_REQUIRED ACTION_.
For the entries below, return the line holding "Close the Loudspeaker Parameters dialog" together with all lines after it, unchanged, and leave every picture out.

_INPUT FOR THIS TASK_.
━━━━━━

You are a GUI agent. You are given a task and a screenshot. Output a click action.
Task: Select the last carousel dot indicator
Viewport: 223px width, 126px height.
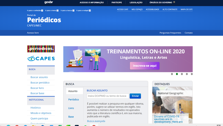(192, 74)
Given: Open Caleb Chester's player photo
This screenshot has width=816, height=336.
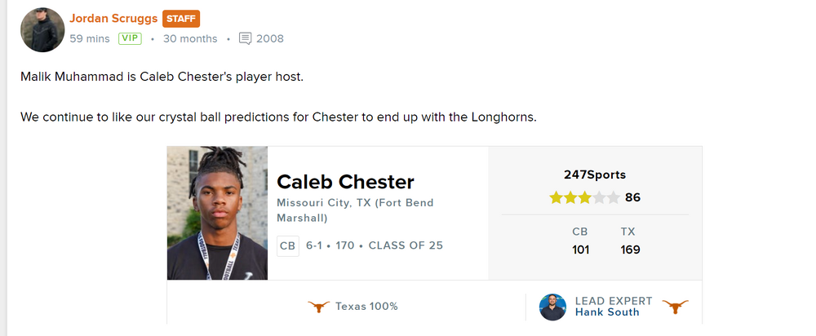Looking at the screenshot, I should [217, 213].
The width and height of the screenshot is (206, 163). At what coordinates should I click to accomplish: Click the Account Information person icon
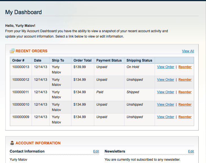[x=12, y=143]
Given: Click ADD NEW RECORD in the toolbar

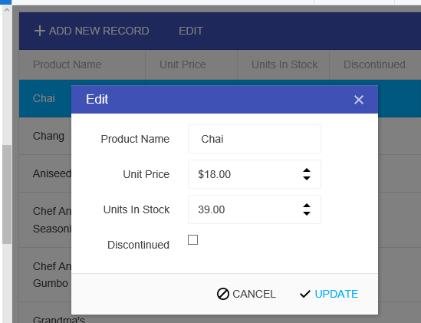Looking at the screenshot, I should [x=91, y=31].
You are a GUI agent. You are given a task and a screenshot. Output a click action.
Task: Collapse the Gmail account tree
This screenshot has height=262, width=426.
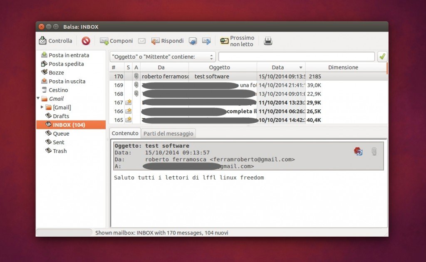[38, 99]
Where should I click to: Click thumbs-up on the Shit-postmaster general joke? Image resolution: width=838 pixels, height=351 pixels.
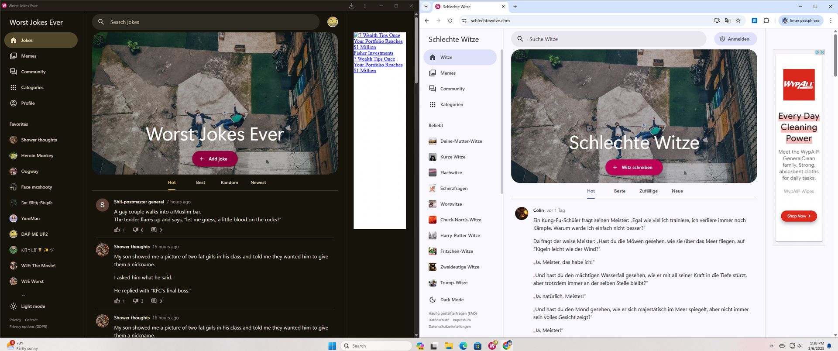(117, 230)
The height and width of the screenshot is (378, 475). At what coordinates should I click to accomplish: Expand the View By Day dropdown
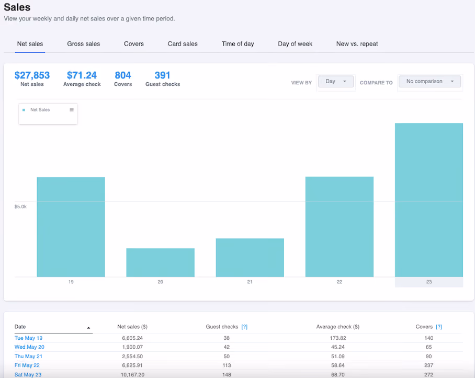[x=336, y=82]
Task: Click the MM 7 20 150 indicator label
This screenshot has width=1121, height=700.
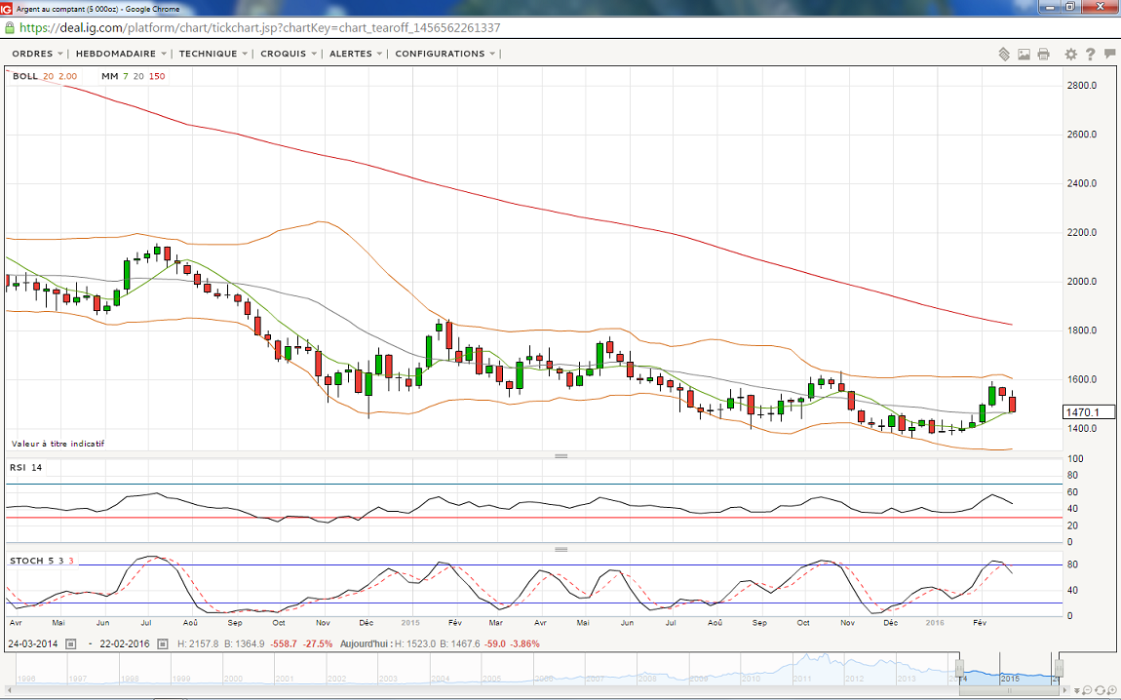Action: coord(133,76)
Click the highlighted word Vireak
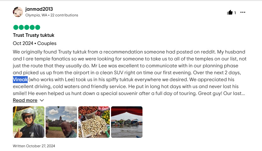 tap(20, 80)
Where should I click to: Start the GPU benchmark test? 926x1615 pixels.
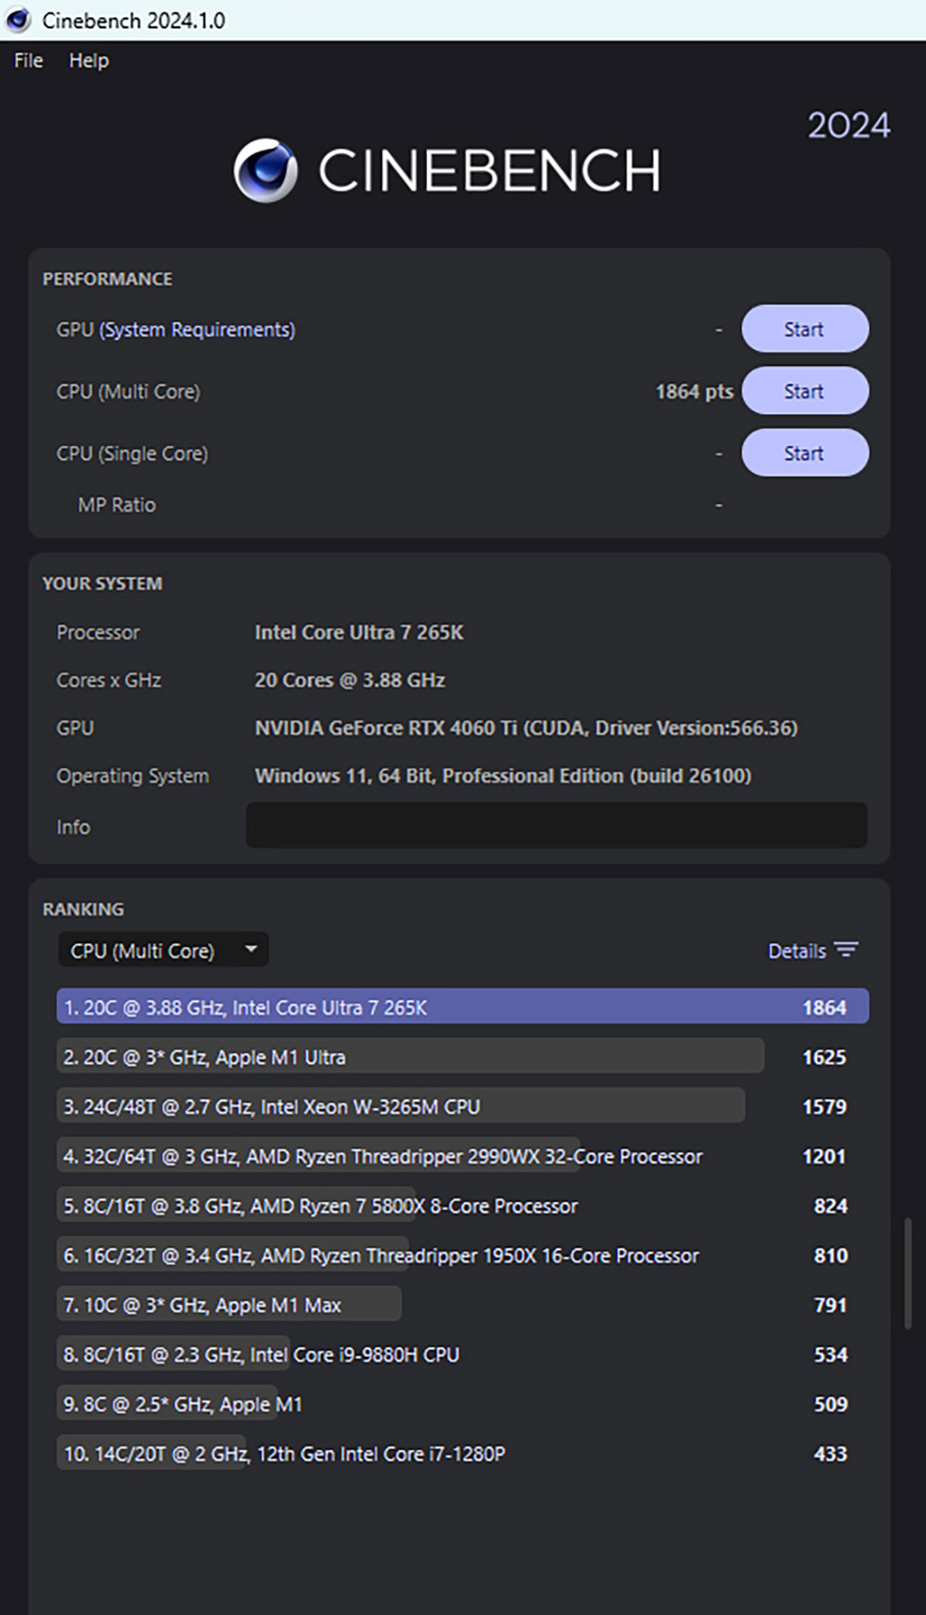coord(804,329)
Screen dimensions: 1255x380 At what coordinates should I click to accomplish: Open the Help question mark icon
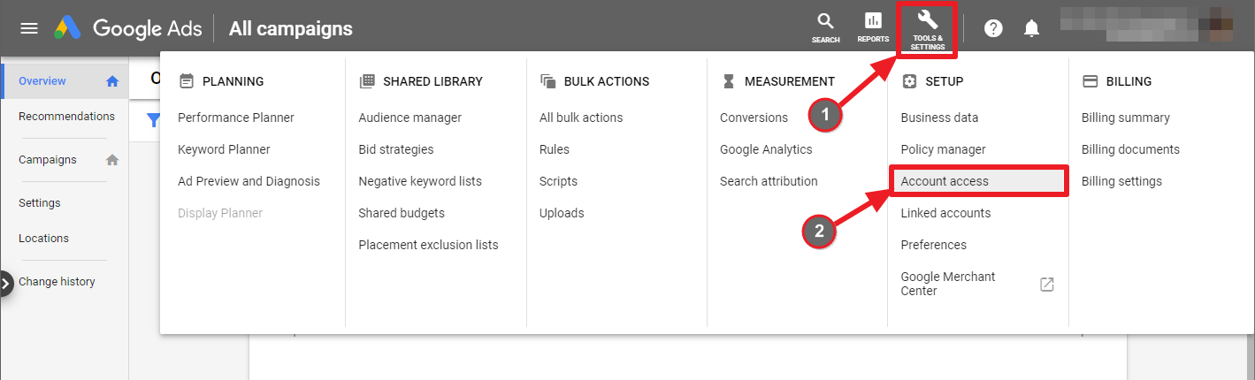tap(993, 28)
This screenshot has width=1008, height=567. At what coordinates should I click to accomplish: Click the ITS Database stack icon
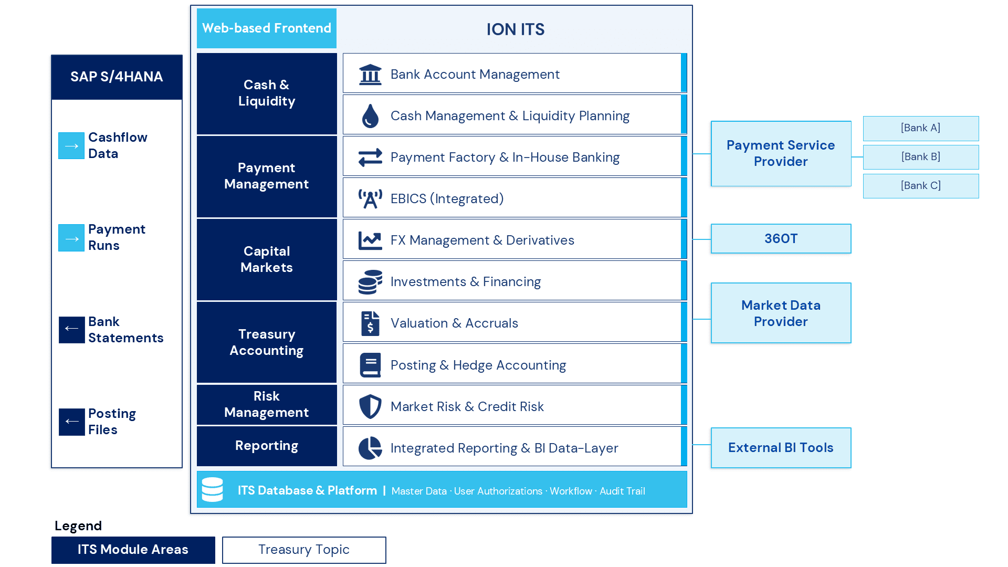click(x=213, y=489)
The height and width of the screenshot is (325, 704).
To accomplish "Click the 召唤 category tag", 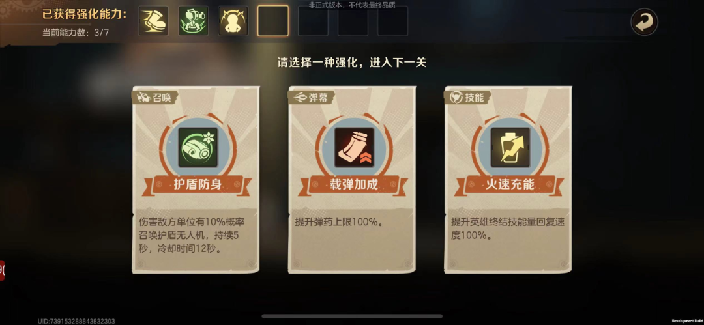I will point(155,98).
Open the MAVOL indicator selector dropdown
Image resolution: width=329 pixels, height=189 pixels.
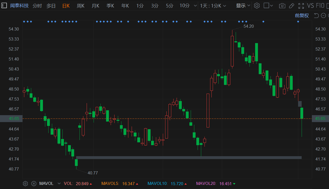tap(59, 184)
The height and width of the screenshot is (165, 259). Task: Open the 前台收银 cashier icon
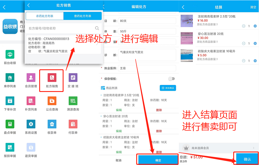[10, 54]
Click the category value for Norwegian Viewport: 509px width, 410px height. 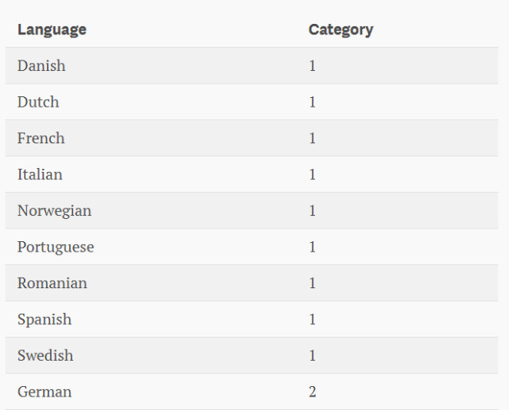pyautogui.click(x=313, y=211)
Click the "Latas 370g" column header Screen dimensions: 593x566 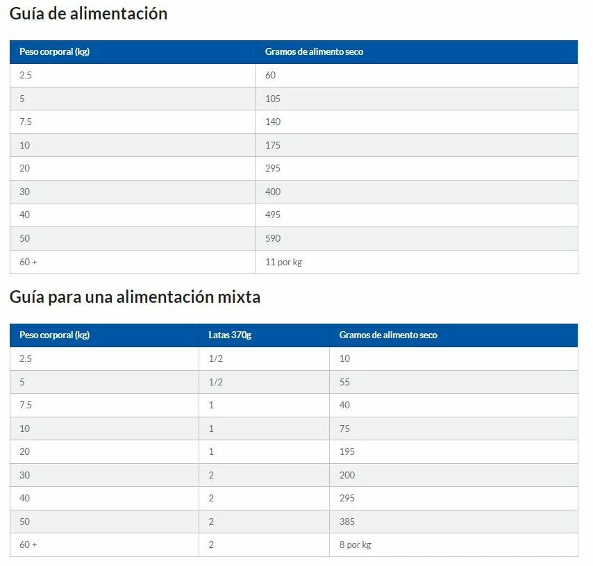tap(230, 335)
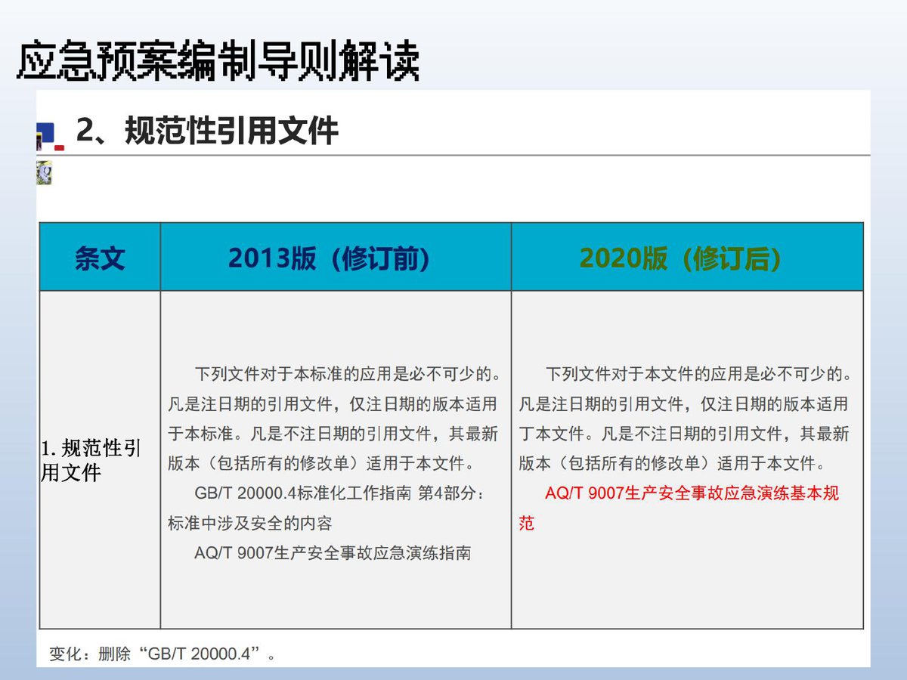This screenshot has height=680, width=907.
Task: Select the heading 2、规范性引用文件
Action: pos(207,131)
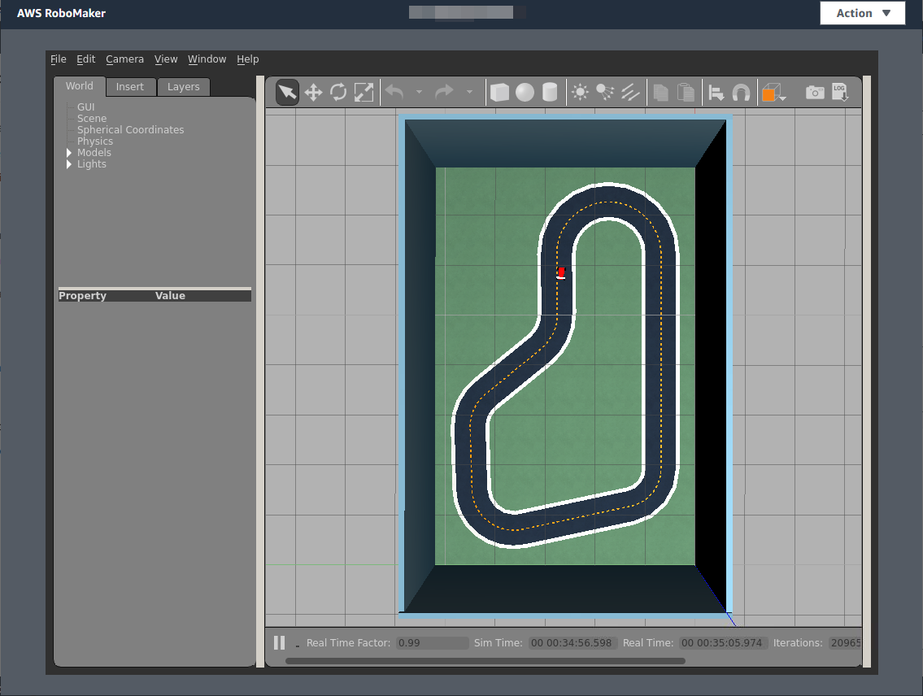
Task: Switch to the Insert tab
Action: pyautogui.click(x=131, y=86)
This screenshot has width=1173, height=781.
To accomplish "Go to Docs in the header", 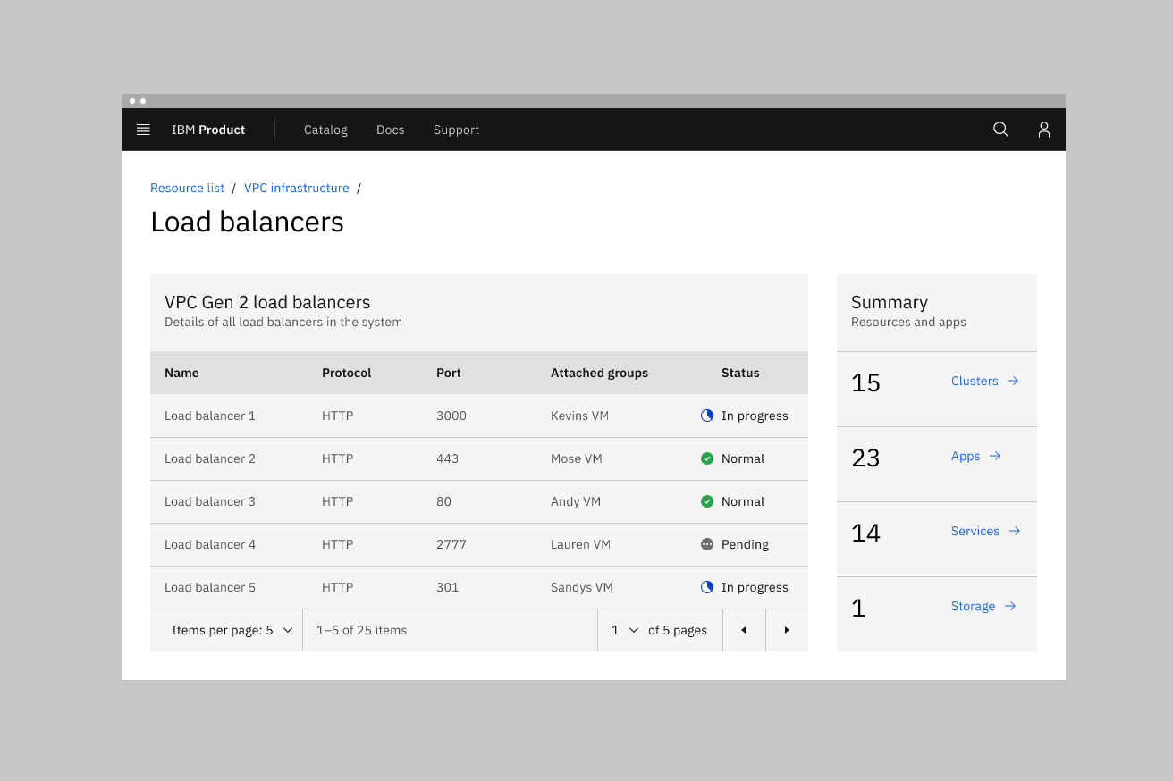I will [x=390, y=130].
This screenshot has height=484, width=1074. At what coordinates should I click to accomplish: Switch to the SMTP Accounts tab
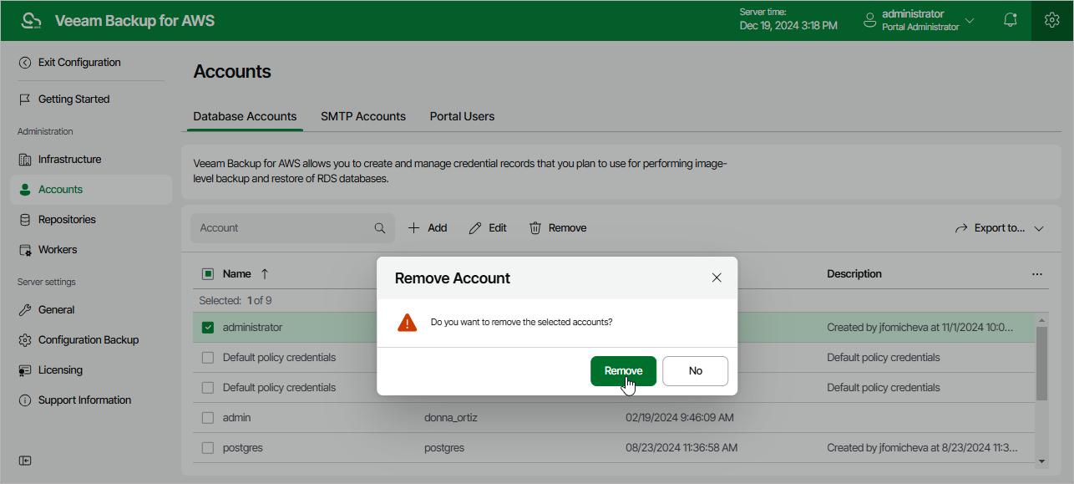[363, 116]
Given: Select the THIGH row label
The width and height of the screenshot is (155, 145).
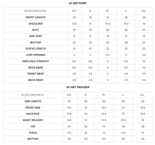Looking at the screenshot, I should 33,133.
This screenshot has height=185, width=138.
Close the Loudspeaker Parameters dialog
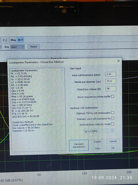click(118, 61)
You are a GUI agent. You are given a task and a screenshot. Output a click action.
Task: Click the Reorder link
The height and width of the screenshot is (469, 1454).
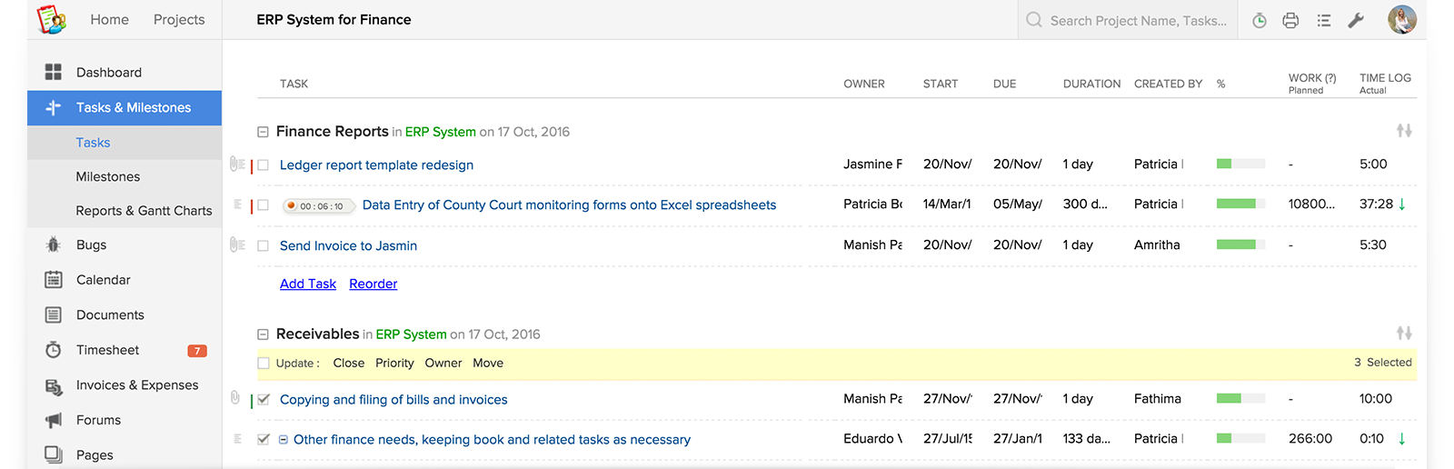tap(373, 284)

━━━━━━

_OUTPUT FOR THIS TASK_.
Close the Loudspeaker Parameters dialog
click(118, 61)
You are a GUI agent. You are given a task and a screenshot. Output a click action.
Task: Click the Reorder link
The height and width of the screenshot is (469, 1454).
tap(373, 284)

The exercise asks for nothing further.